● **Objective 1**: In the thread on vector processing, condense the paragraph beginning "One specific aspect of VVM" into a short bulleted list that keeps its main facts.
● **Objective 2**:
Answer these questions from the thread on vector processing:
(a) Which runs faster under VVM, a real alias or a fake one?
(b) Which three ISAs are cited as trying to avoid the x86 situation?
(c) Under the Virtual Vector Method, what can each implementation decide for itself?
● **Objective 3**: Summarize the thread on vector processing in two sentences.

● **Excerpt**:
Thank you !
One specific aspect of VVM is that if the code has a memory alias
the hardware will process the loop correctly if the alias is real
or if the alias is fake (fake runniing faster than real). So the
same source code works both ways, the HW adjusting to the
performance it can achieve obeying all the rules.
This means the compiler does not have to perform alias analysis to
the nth degree; and codes like::
for( unsigned i = k; i < MAX; i++ )
y[i] = y[i-5]*a + y[i-7]*b + y[i-j];
vectorize, but run based on the actual memory address aliasing.
>
> I do not have enough experience with CPU design to fully envision
> the potential pitfalls etc of such a design, so I would not know how
> to approach it - hence my explicit vector register file
> >> (The last point does not have much to do with your question).
> >>
> >> The first point aims to solve the problem that x86 is in right now,
> >> namely gradually evolving and incompatible SIMD ISA:s with wider and
> >> wider registers. Pretty much every modern ISA tries to avoid that
> >> situation (e.g. see ARM SVE, RISC-V V and ForwardCom).
> >
> > This is the curse of SIMD--also addressed (without adding state) in
> > My 66000 through the Virtual Vector Method. Each implementation
> > can decide for itself how wide to make the various paths.
> Exactly. I think that this is very important.
> >>
> >> The second point is kind of a natural byproduct of the first point,
> >> but it also makes it easier to scale the ISA to different hardware
> >> implementations if it does not make any assumptions about how the
> >> vector elements are processed.

● **Record excerpts**:
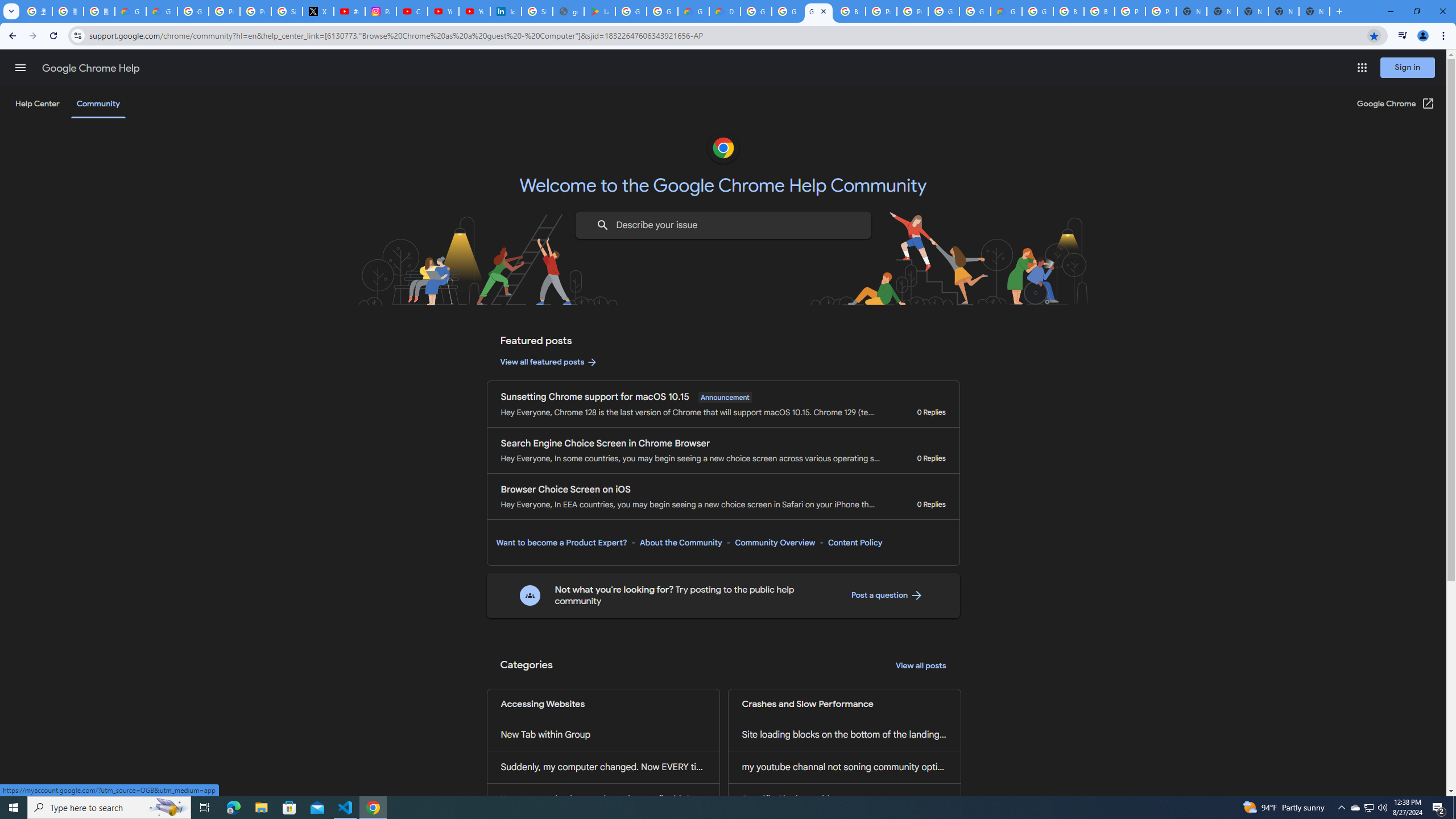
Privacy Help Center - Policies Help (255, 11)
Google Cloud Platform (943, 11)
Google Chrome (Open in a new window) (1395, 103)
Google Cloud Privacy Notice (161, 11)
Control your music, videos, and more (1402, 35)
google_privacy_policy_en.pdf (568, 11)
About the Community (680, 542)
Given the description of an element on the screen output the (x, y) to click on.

* * *

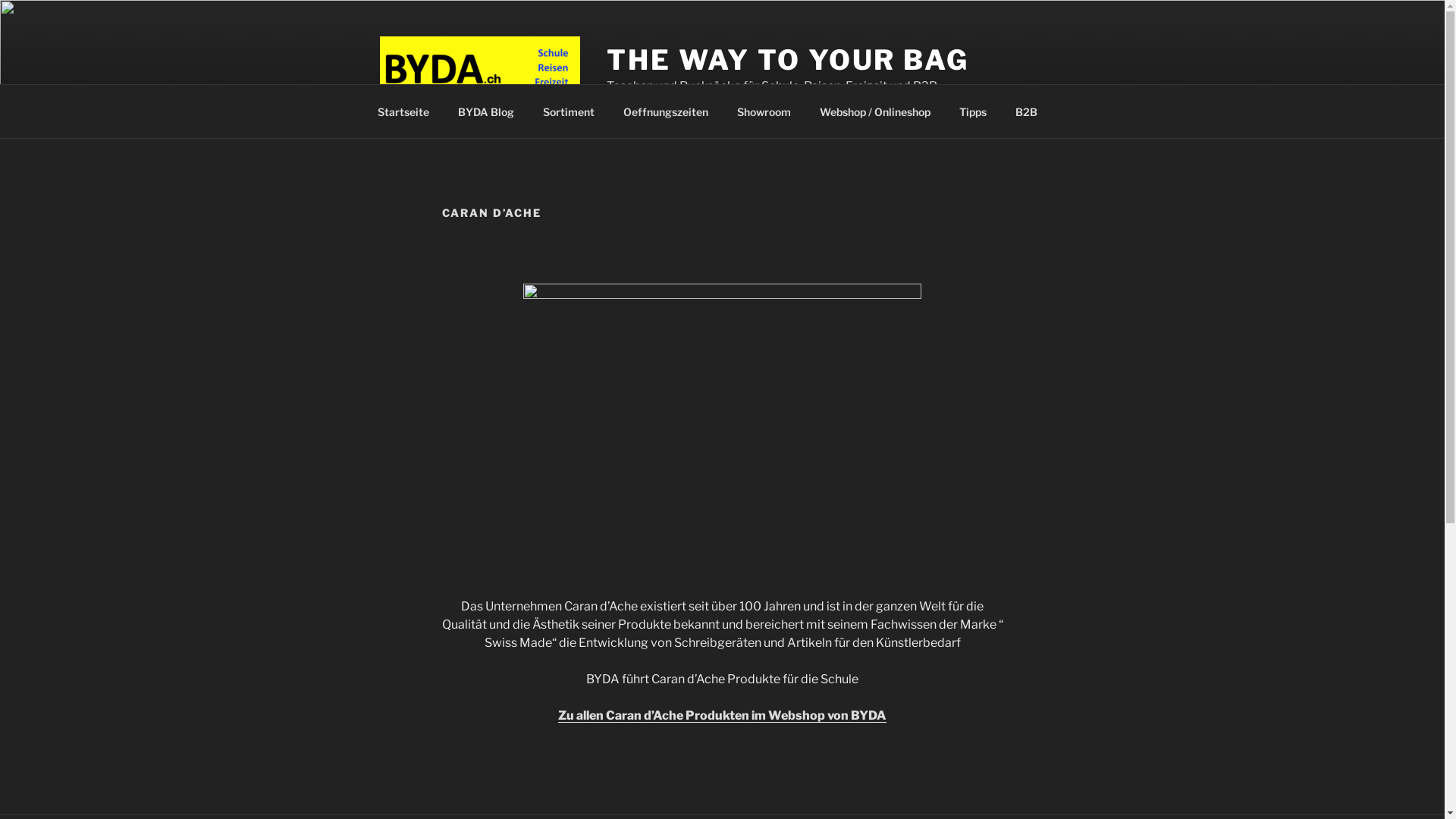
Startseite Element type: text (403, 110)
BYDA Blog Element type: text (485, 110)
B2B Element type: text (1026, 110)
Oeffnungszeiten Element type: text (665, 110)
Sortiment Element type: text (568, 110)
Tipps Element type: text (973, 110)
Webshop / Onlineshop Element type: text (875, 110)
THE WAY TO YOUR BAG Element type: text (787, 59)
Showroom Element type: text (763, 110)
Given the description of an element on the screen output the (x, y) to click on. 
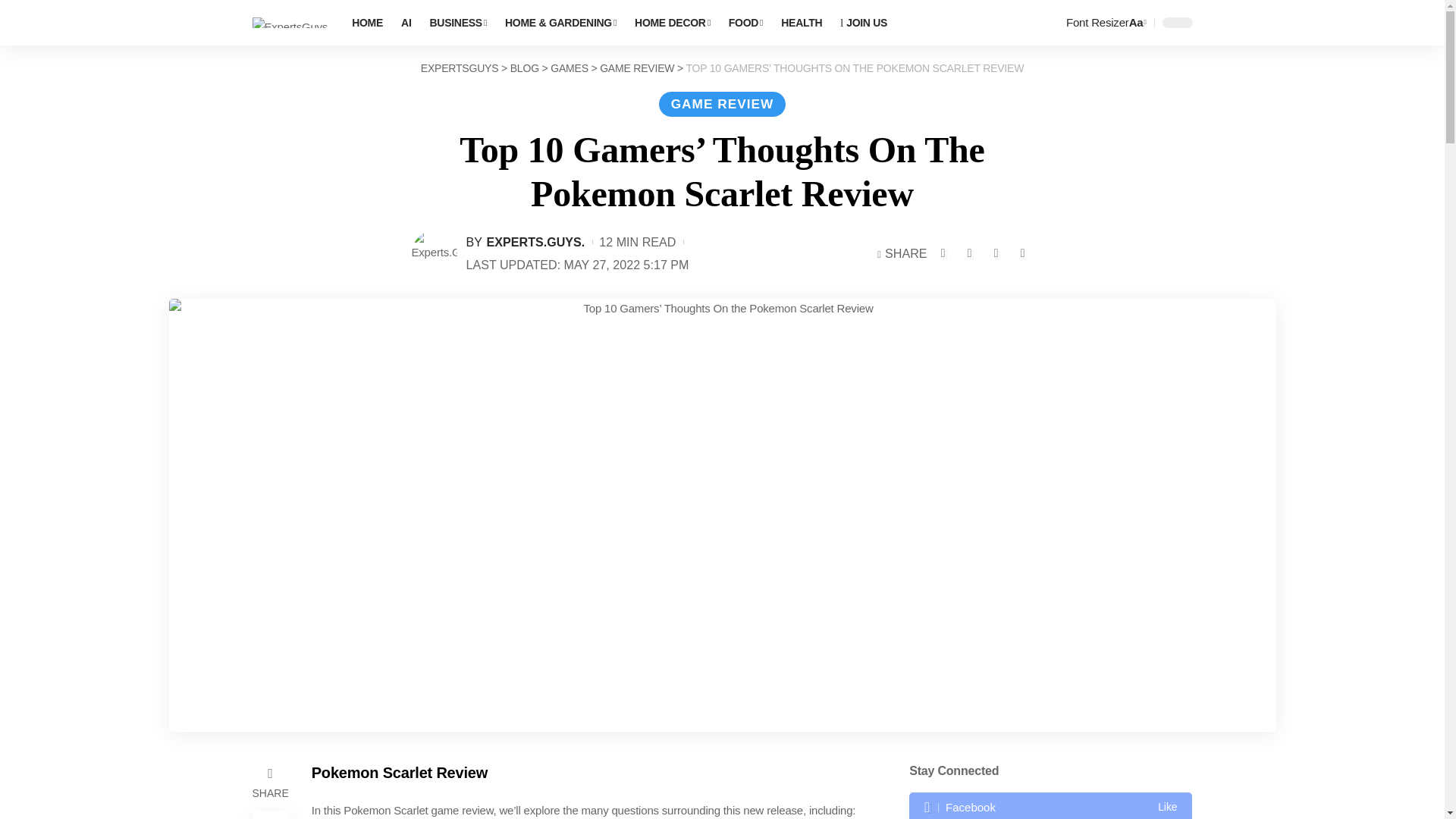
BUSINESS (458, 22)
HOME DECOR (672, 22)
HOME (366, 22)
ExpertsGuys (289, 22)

---

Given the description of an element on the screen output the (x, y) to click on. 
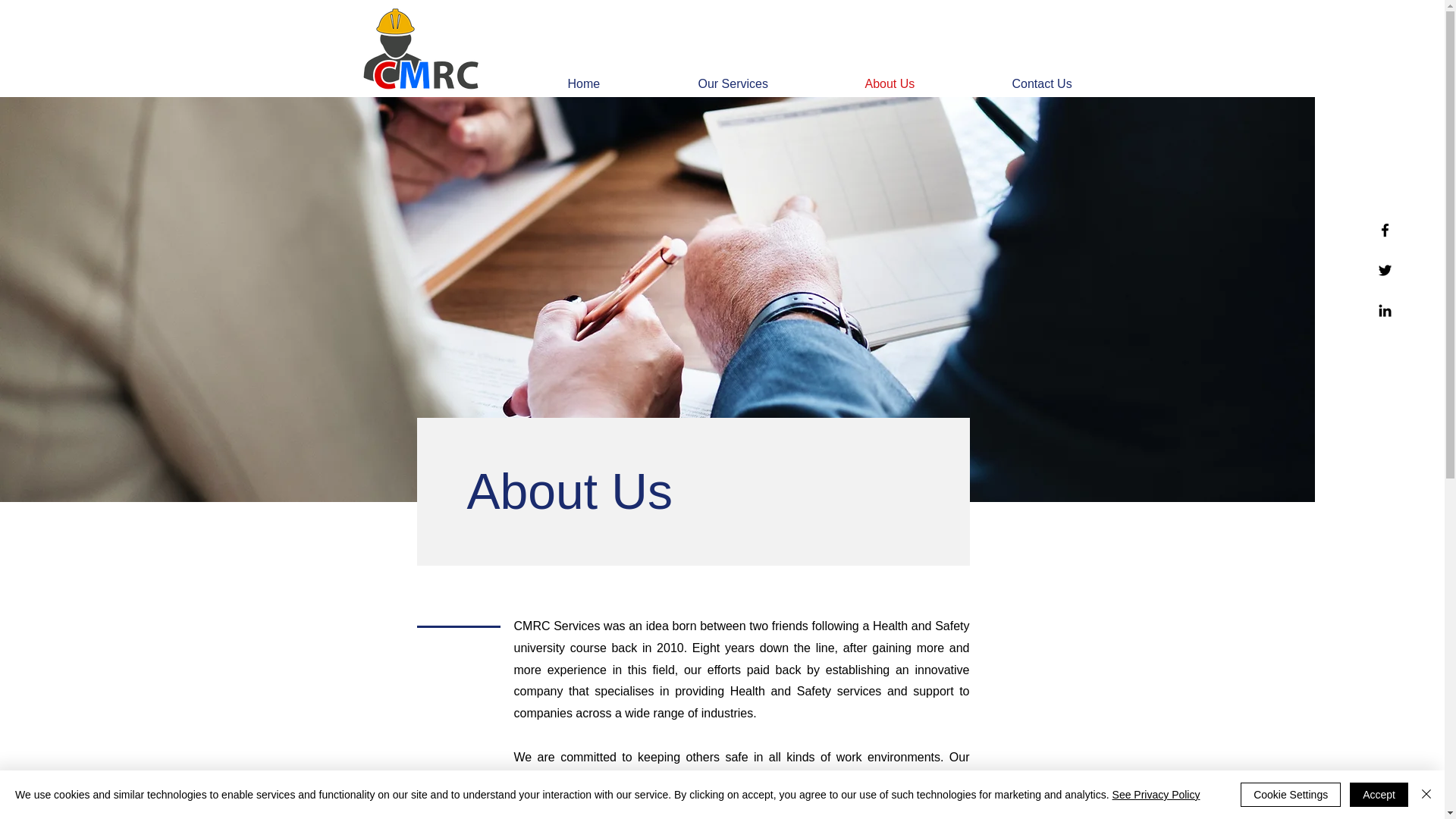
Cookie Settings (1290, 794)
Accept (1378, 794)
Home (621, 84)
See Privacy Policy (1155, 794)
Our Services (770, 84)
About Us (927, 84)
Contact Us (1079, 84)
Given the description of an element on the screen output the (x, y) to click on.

● **Full answer 1**:
- VVM hardware processes a loop correctly whether a memory alias is real or fake.
- A fake alias runs faster than a real one.
- The same source code works either way.
- The hardware adjusts to the performance it can achieve while obeying all the rules.

● **Full answer 2**:
(a) A fake alias.
(b) ARM SVE, RISC-V V and ForwardCom.
(c) How wide to make the various paths.

● **Full answer 3**: In My 66000, the Virtual Vector Method (VVM) processes a loop correctly whether a memory alias is real or fake, so the compiler does not have to perform alias analysis to the nth degree. VVM also addresses the curse of SIMD without adding state, because each implementation decides how wide to make its paths, whereas x86 has gradually evolving, incompatible SIMD ISAs with ever wider registers.